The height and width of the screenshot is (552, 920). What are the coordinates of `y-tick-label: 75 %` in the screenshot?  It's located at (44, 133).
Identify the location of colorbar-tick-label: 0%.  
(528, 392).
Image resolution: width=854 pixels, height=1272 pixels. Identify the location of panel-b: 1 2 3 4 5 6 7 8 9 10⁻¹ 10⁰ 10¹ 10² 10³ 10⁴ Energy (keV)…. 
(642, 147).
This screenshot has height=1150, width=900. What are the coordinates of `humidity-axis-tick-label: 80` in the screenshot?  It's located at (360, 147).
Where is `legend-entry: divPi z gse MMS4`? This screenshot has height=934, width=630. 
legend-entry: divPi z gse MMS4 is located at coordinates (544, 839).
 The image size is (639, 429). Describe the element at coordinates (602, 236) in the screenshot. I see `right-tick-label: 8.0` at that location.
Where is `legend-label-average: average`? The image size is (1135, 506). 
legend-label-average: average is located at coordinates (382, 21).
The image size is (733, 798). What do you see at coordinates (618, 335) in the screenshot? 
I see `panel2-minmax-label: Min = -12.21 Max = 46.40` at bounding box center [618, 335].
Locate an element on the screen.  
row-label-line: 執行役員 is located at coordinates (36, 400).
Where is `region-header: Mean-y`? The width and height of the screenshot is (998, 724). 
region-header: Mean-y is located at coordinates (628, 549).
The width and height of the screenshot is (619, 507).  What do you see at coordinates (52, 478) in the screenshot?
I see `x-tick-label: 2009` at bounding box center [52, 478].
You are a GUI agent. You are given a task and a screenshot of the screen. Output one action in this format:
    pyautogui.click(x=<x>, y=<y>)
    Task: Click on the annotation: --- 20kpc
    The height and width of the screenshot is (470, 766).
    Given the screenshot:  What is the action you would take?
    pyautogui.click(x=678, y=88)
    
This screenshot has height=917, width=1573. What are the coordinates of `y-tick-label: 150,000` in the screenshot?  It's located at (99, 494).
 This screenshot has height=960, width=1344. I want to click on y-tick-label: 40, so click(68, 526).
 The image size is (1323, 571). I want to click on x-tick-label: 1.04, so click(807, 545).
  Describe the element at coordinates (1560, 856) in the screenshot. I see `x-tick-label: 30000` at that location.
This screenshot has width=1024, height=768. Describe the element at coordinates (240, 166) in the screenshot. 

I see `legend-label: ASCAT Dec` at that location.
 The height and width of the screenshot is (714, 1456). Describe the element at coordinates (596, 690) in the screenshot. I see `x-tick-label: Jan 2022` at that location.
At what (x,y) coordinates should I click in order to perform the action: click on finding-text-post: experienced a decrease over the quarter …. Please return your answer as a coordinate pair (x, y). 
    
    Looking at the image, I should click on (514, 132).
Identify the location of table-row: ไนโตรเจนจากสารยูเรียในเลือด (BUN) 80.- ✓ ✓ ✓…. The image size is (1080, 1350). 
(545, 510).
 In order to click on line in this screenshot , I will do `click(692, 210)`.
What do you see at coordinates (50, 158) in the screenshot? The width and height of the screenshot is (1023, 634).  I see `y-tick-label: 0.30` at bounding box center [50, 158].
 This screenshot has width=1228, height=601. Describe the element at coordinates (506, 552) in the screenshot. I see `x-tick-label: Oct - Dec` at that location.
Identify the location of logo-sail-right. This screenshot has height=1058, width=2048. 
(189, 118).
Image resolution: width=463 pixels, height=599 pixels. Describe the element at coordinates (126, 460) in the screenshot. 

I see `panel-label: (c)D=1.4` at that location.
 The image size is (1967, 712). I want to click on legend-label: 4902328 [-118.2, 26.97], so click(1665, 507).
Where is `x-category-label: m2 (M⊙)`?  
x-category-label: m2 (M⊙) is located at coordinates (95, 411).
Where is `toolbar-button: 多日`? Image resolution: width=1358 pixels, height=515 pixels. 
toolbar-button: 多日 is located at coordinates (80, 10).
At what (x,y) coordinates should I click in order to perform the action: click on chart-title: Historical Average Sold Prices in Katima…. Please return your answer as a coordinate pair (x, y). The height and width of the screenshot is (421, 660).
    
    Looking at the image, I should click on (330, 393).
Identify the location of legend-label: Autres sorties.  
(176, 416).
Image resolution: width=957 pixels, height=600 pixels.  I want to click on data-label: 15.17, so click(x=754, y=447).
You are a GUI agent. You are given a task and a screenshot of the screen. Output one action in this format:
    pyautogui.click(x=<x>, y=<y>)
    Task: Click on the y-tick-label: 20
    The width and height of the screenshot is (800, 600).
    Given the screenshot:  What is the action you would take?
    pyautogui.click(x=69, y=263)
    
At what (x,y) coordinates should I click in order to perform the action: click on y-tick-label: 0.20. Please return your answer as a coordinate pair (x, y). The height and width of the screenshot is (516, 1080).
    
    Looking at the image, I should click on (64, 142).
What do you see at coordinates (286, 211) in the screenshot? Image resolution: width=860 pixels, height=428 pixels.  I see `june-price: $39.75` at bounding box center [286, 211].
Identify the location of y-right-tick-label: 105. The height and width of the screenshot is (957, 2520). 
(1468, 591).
========
Task objective
Report each line of the listing above that contains the word "return", and copy every such line in full.

Output of the task
At what (x,y) coordinates should I click in order to perform the action: click on finding-text-post: experienced a decrease over the quarter …. Please return your answer as a coordinate pair (x, y). 
At what (x,y) coordinates should I click in order to perform the action: click on chart-title: Historical Average Sold Prices in Katima…. Please return your answer as a coordinate pair (x, y). The height and width of the screenshot is (421, 660).
At what (x,y) coordinates should I click in order to perform the action: click on y-tick-label: 0.20. Please return your answer as a coordinate pair (x, y). The height and width of the screenshot is (516, 1080).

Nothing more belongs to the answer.